● **Exercise details**: Repeat the lines from the one containing "Given: Click the" through the last line of the data, exactly, pictures omitted.

● **Extracted entries**:
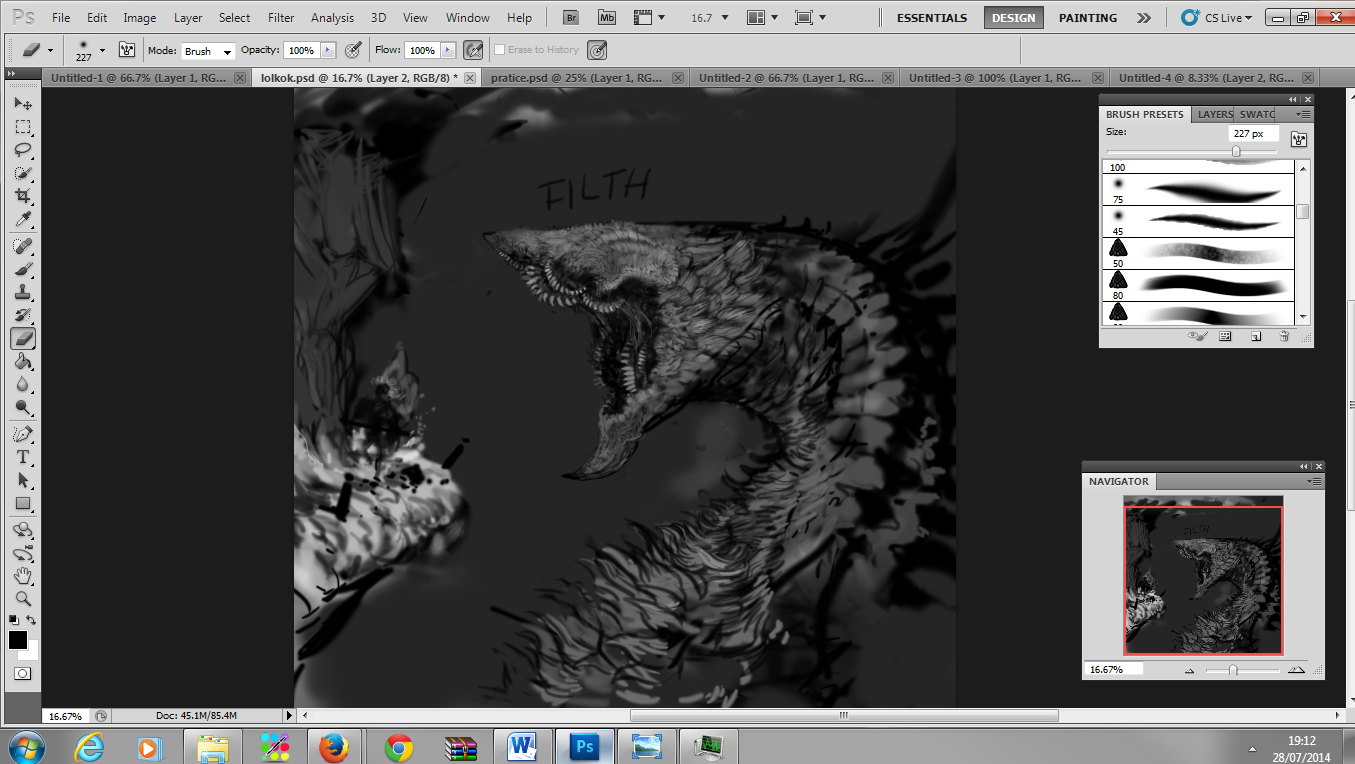Click the ESSENTIALS workspace button
1355x764 pixels.
pos(931,18)
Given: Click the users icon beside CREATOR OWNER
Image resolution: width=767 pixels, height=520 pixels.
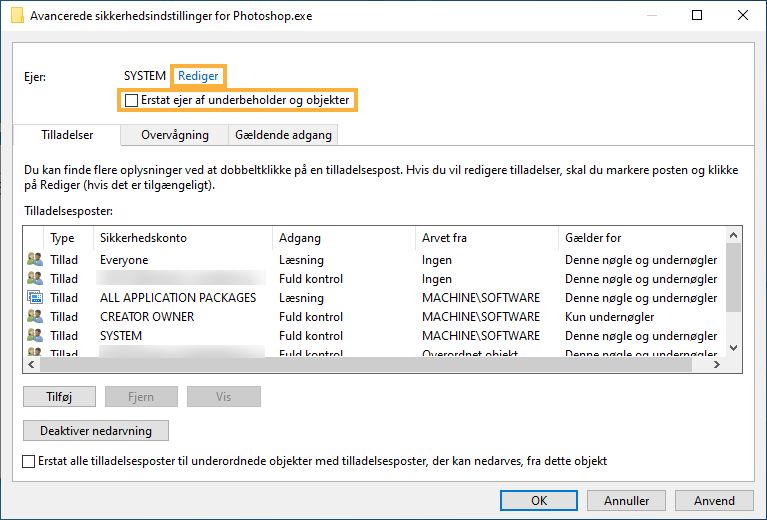Looking at the screenshot, I should 35,317.
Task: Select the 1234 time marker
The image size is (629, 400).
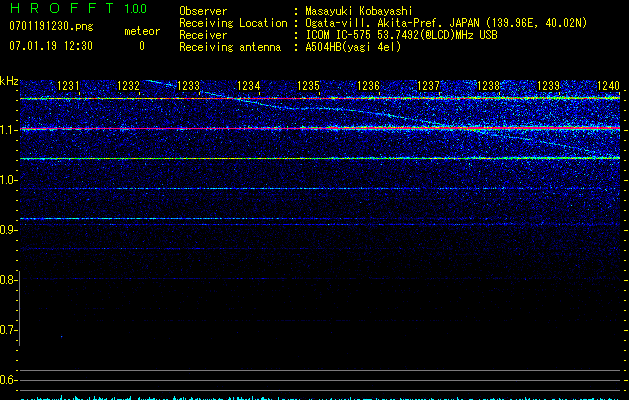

● **Solution**:
Given: Click the users icon beside CREATOR OWNER
Image resolution: width=767 pixels, height=520 pixels.
Looking at the screenshot, I should 35,317.
Task: Select the 1234 time marker
The image size is (629, 400).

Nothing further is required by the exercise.